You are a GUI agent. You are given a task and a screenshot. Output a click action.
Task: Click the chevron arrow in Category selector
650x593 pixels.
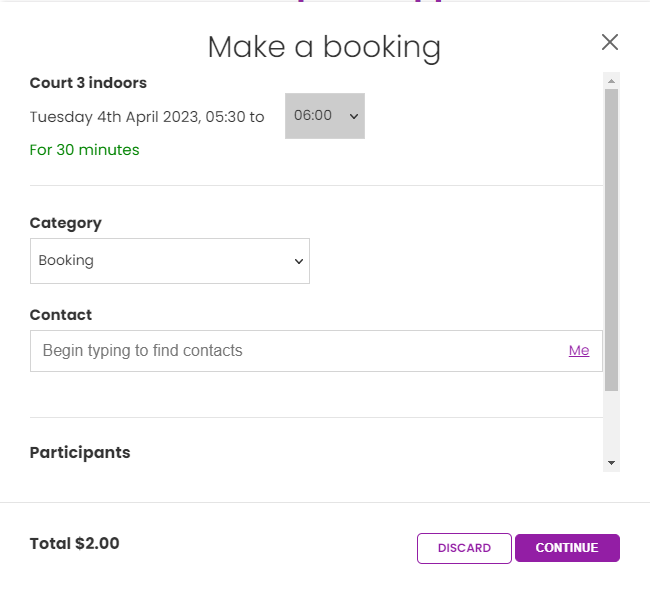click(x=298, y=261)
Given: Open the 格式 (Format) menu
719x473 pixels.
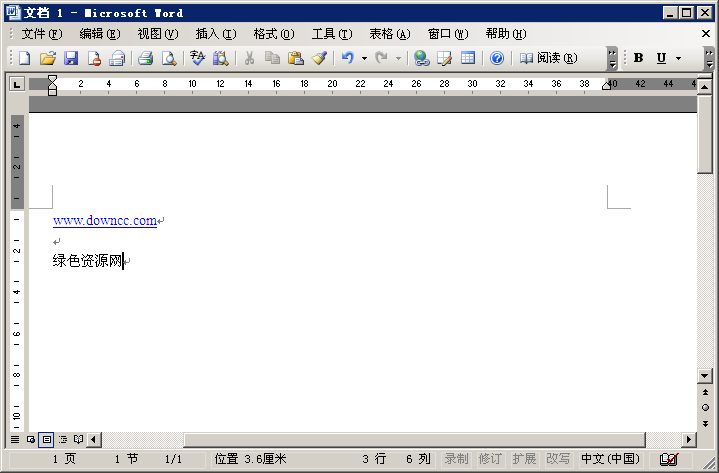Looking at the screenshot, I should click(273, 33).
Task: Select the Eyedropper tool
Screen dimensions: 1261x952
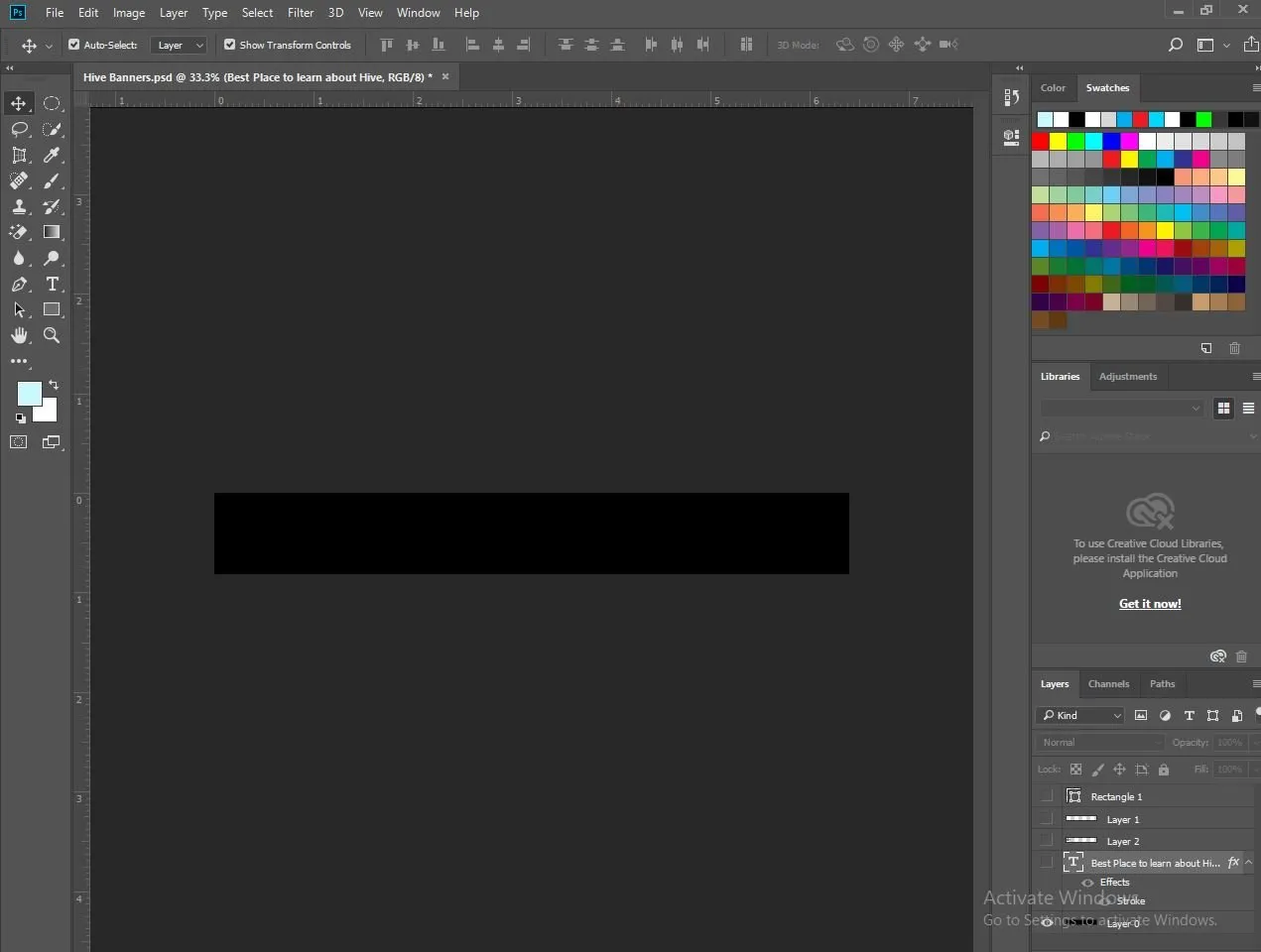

=== WHAT THE TASK REQUIRES ===
Set down exactly the lines between the line containing "Task: Select the Eyedropper tool" and the end of the records above, both ends included; pictures stay out.

=== YOUR SOLUTION ===
Task: Select the Eyedropper tool
Screen dimensions: 1261x952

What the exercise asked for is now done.